■ Text passage ■
Tuesday, November 30, 2010

It's Finals Time in Tennessee

Studying Blew
So aren’t you glad I did it for you?

If you are wondering why The Weekend Aristocrat has not posted any posts lately, it’s because The Weekend Aristocrat has finals as well. And since it is always easier for people to give others advice rather than take it themselves, I decided to study for your finals rather than my own. Below are my summations of material for your classes.

Chemistry: If you take chemistry courses, you’re most likely majoring in something that will be very hard but will earn you lots of money in the future. So if the looming exams have got you down, at least know that women like money, so they will tolerate you one day. Surely that cheered you up a bit.
Here is a brief summary from the first chapter of a chemistry book I found: A covalent bond is formed by two atoms who share electrons. An ionic bond is form by one atom giving an electron to another atom. And an ironic bond is formed by a prowling cougar successfully attracting a pedophile as her mate…this ironic bond is strong because the cougar and the pedophile share an attraction to extremely younger people.

■ Tasks for this exercise ■
- 1) Shorten the paragraph of the blog post that begins "If you are wondering why," keeping its main facts.
- 2) Write out the part of the blog post starting with "Tuesday, November 30, 2010" and going on through "you up a bit.".

(Data items)

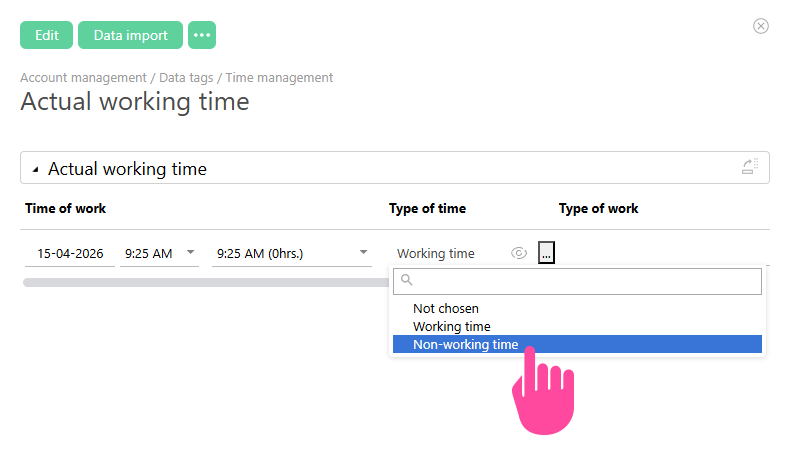Click the Type of time field value
Image resolution: width=788 pixels, height=459 pixels.
click(436, 254)
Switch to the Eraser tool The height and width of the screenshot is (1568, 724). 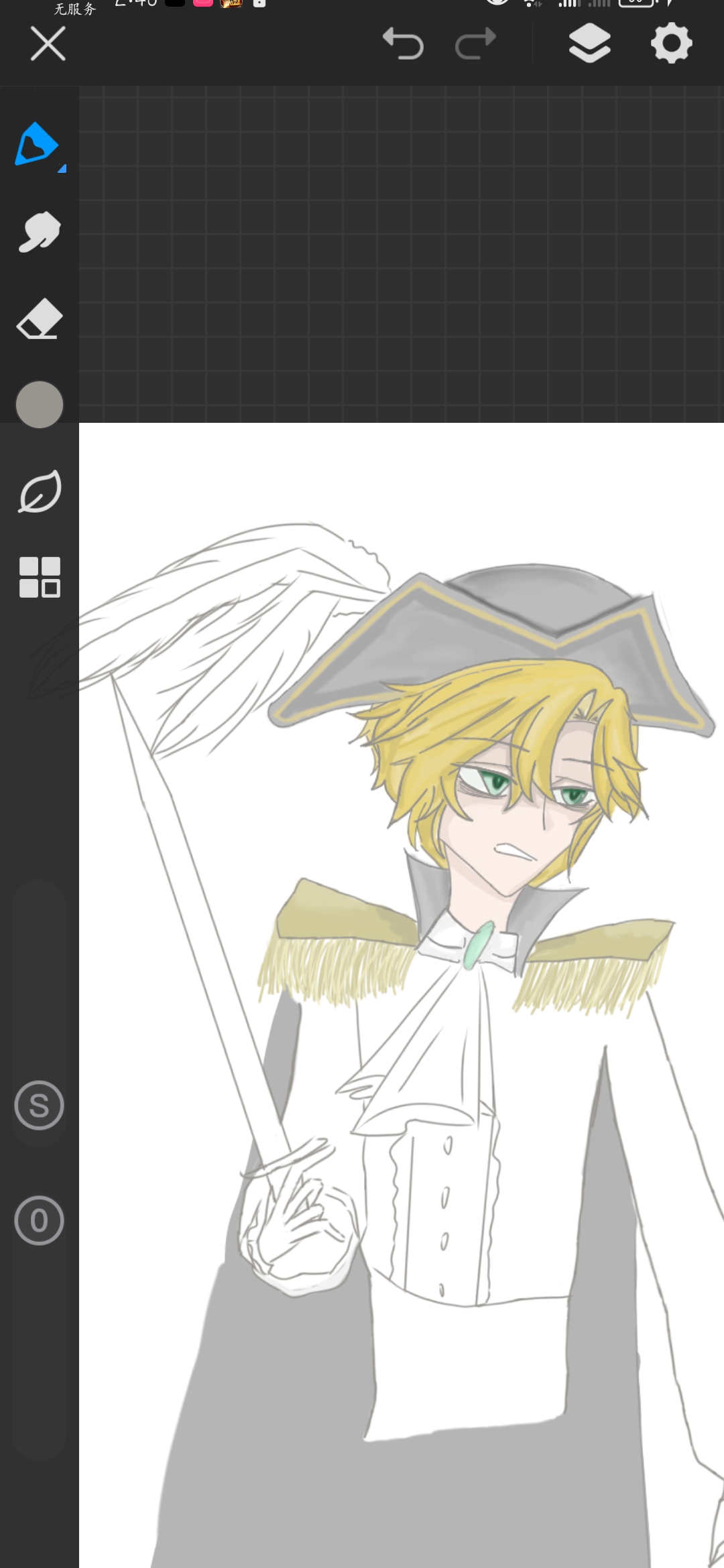pyautogui.click(x=40, y=318)
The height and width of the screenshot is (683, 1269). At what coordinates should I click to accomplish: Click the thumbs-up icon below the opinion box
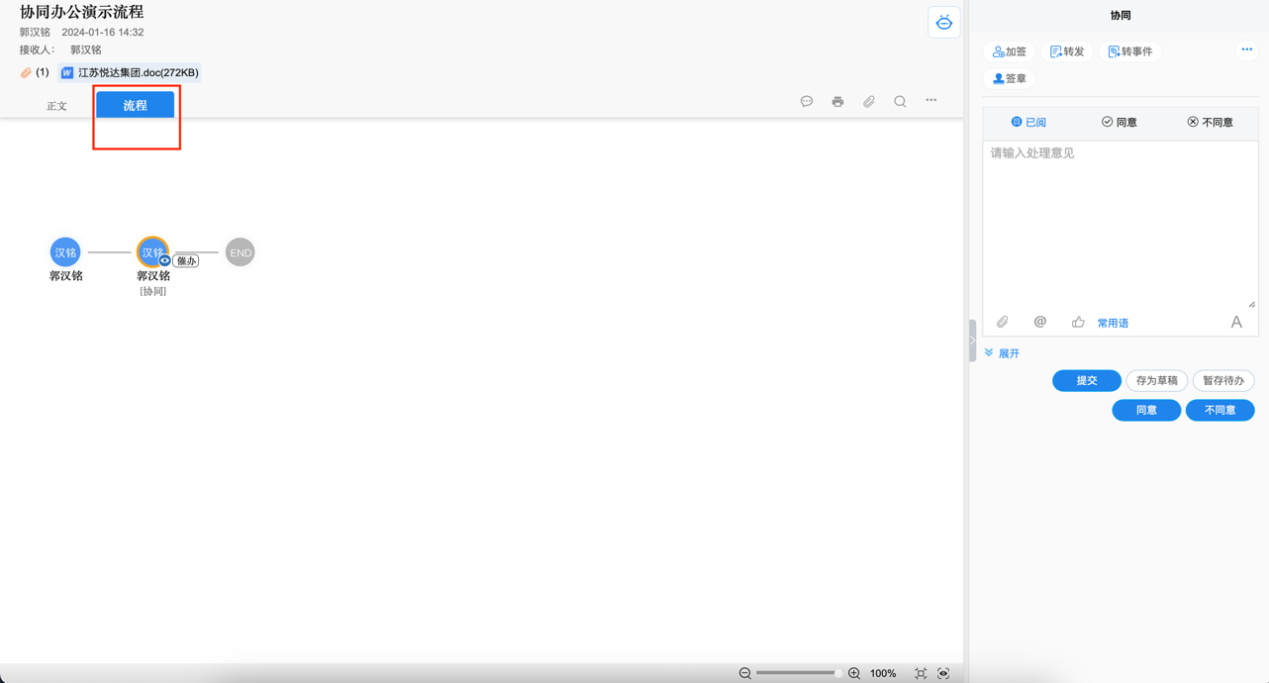point(1078,322)
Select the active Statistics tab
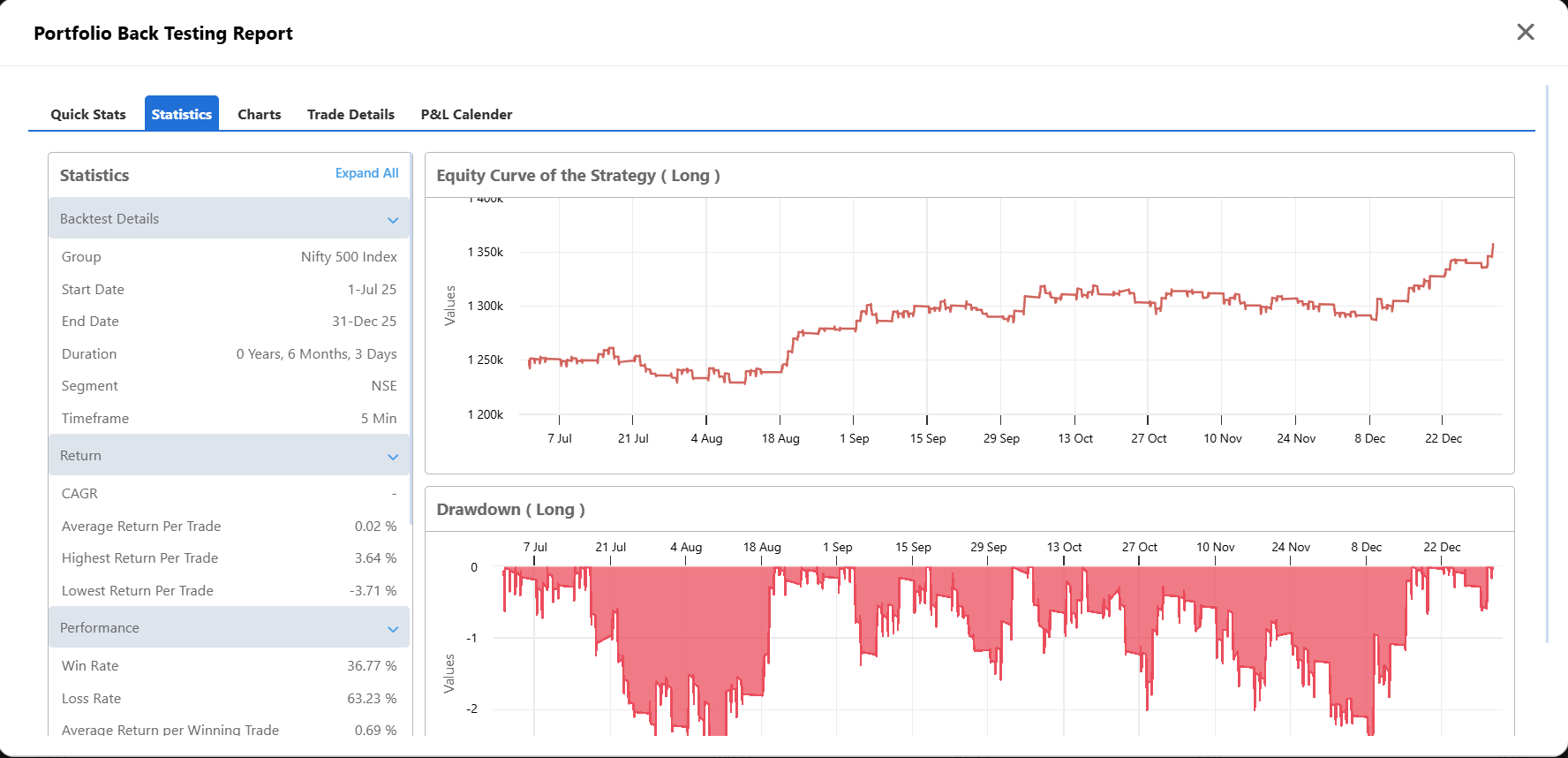The width and height of the screenshot is (1568, 758). (182, 114)
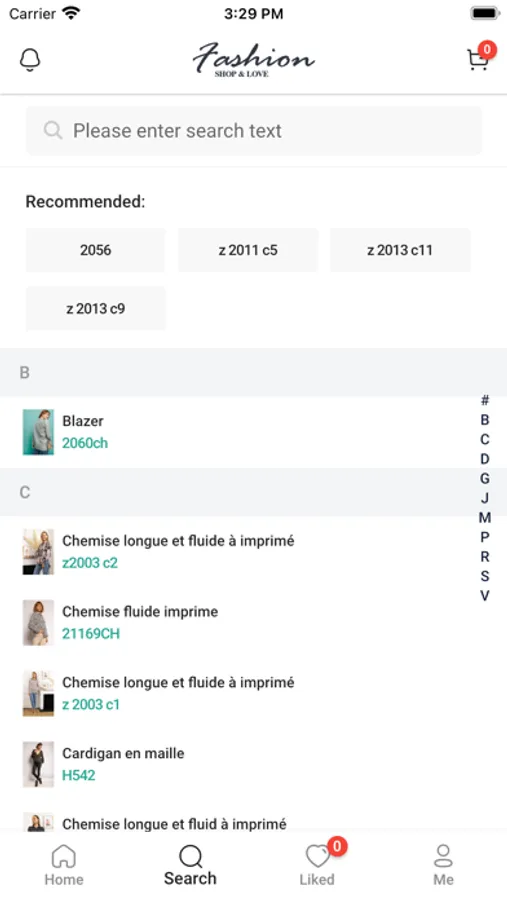Viewport: 507px width, 900px height.
Task: Focus the search text input field
Action: (x=253, y=131)
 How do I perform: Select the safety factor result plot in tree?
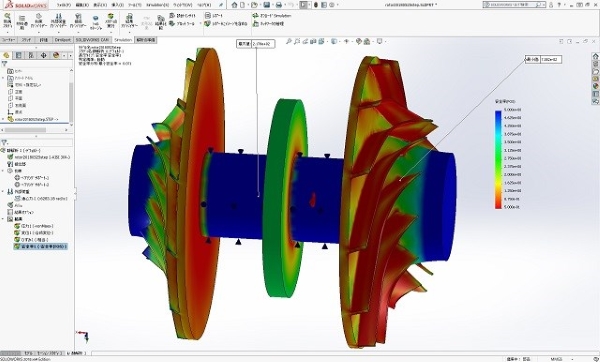(41, 246)
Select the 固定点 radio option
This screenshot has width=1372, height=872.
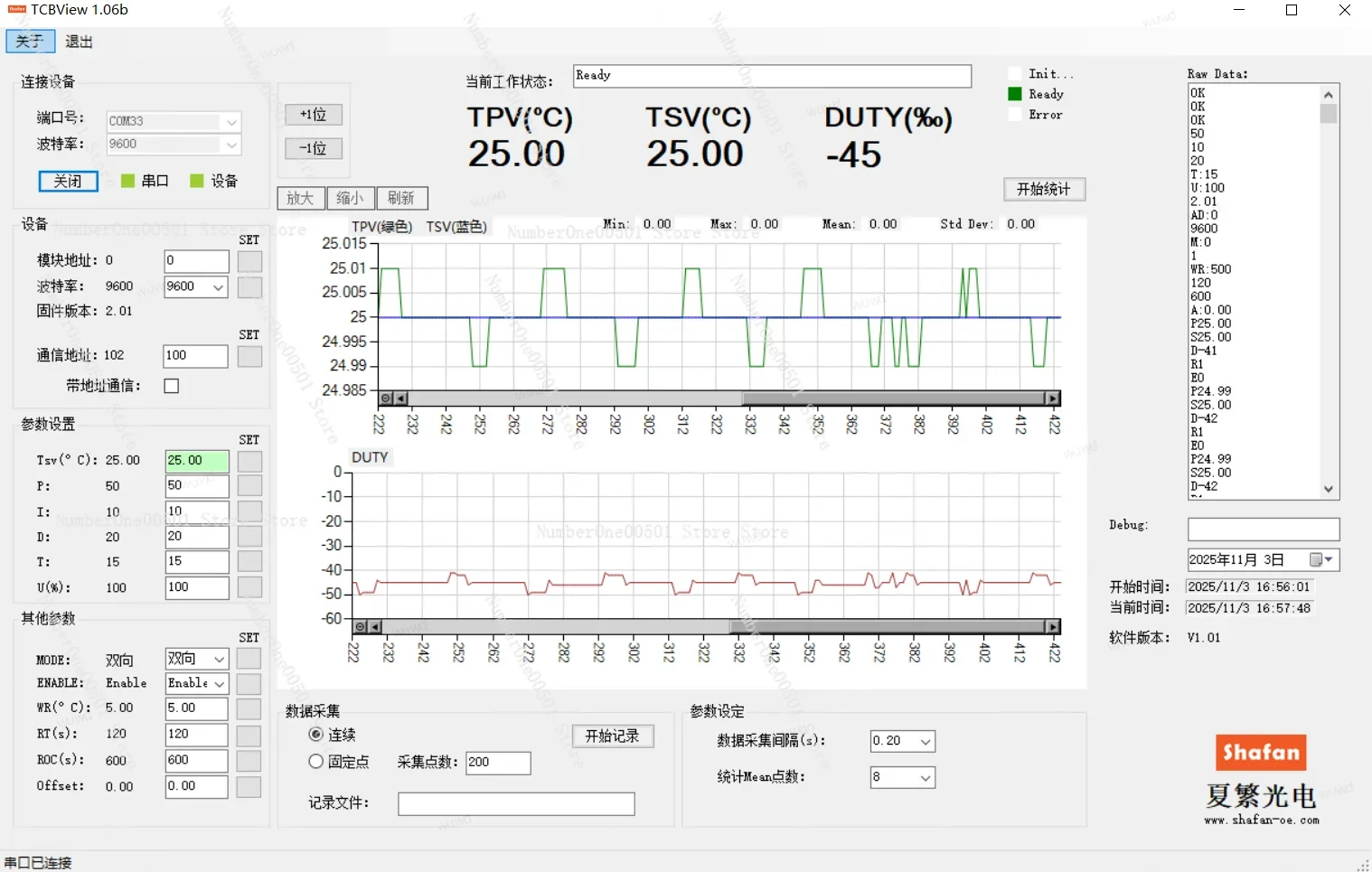[316, 762]
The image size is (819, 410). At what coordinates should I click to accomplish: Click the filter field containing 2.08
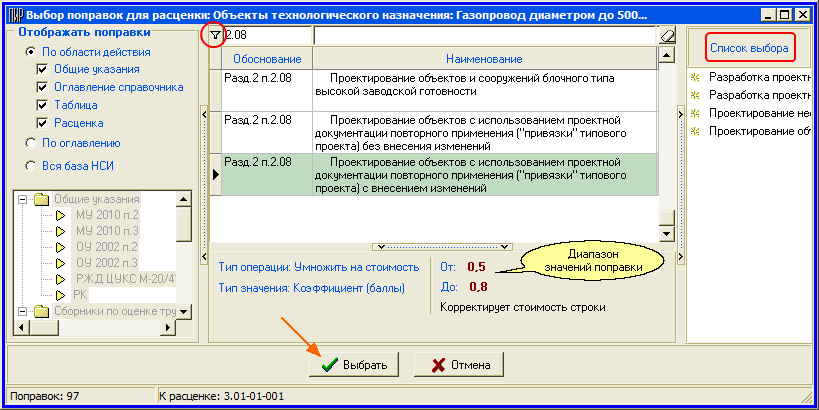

■ Per-task outputs ■
- 1) The Weekend Aristocrat has not posted lately because it has finals too. Because giving advice is easier than taking it, the author studied for the readers' finals instead of their own and offers summaries of material for the readers' classes.

- 2)
Tuesday, November 30, 2010

It's Finals Time in Tennessee

Studying Blew
So aren’t you glad I did it for you?

If you are wondering why The Weekend Aristocrat has not posted any posts lately, it’s because The Weekend Aristocrat has finals as well. And since it is always easier for people to give others advice rather than take it themselves, I decided to study for your finals rather than my own. Below are my summations of material for your classes.

Chemistry: If you take chemistry courses, you’re most likely majoring in something that will be very hard but will earn you lots of money in the future. So if the looming exams have got you down, at least know that women like money, so they will tolerate you one day. Surely that cheered you up a bit.